Over the past eight years, Leo W. Gerard has earned a reputation as a labor strongman with a pragmatic streak. The 62-year-old Canadian who heads the 850,000-strong United Steelworkers has played a pivotal role in the consolidation of the American steel industry, engineering mergers while fighting to save as many union jobs as possible. Now, as the leader of the country's largest industrial union, Gerard is becoming a major force in U.S. trade policy.
It was a complaint by the USW that prompted President Barack Obama's Sept. 11 decision to slap a punitive 35% tariff on Chinese tire imports, which total some $2 billion a year. The union is now contemplating action on numerous other possible violations by U.S. trading partners. Says Gerard: "We're [not] lining up with a bag full of cases." But "if we find other places where we feel the rules have been violated, it is our responsibility to try to get the government to enforce the rule."
On Sept. 23, the USW filed one of those new cases with the U.S. Commerce Department—this time against both China and Indonesia. The anti-dumping case, filed jointly by the USW and three U.S. paper companies, alleges that the two Asian countries have subsidized their coated paper industries and sold the paper in the U.S. below the cost of production. It claims that in the first half of this year, the Chinese and Indonesians doubled their share of the U.S. coated paper market compared with the same period in 2008, to about 30% from 15% respectively. U.S. sales of coated paper were about $1.8 billion in 2008.
Some economists and industry analysts have worried that such union actions will trigger retaliatory trade protectionism, but Gerard takes the position that he is merely invoking the law. The Chinese "think that because we owe them so much money that they can push us around," he told reporters in a phone call Sept. 24. "I don't think it's protectionism. That's a misuse of language. We are applying the law as it exists."
Always an important political constituency for Obama, labor has become all the more crucial now that the President faces stiff opposition from Republicans on key initiatives, notably health-care reform.
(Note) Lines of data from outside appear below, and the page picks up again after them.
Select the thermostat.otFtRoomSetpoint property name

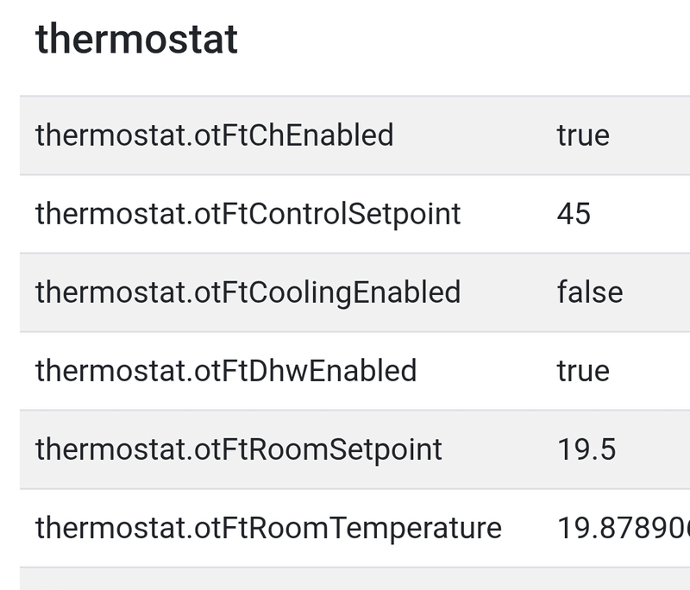pos(238,449)
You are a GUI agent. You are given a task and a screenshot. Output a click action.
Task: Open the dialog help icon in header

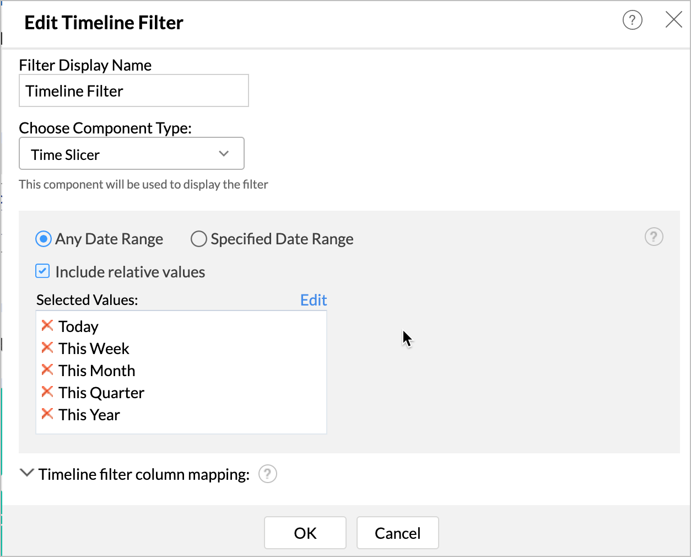632,21
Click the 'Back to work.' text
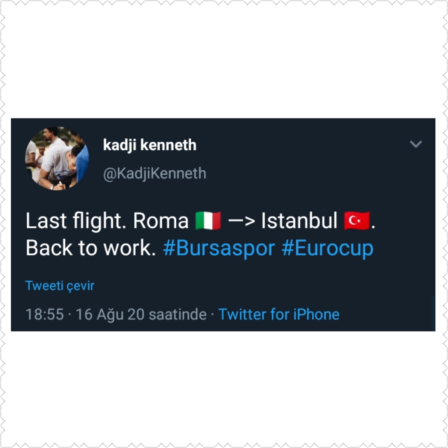The image size is (448, 448). [91, 249]
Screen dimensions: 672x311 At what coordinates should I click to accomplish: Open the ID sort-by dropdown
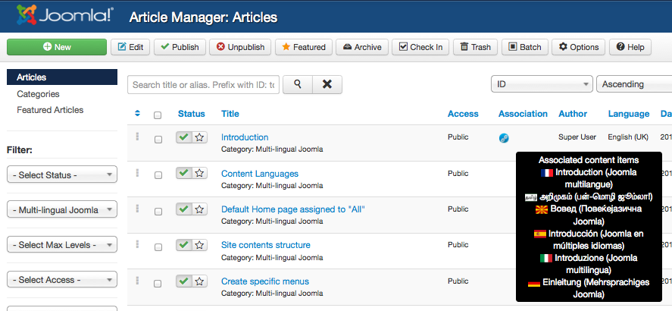point(542,84)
Gerard—along with AFL-CIO President Rich Trumka and Andy Stern, president of the Service Employees International Union—are key to Obama's efforts to energize his base. "Labor must be kept happy so that they will continue to push hard to produce the Democratic votes in the House and Senate needed for a health-care victory later this fall," says Larry Sabato, director of the Center for Politics at the University of Virginia.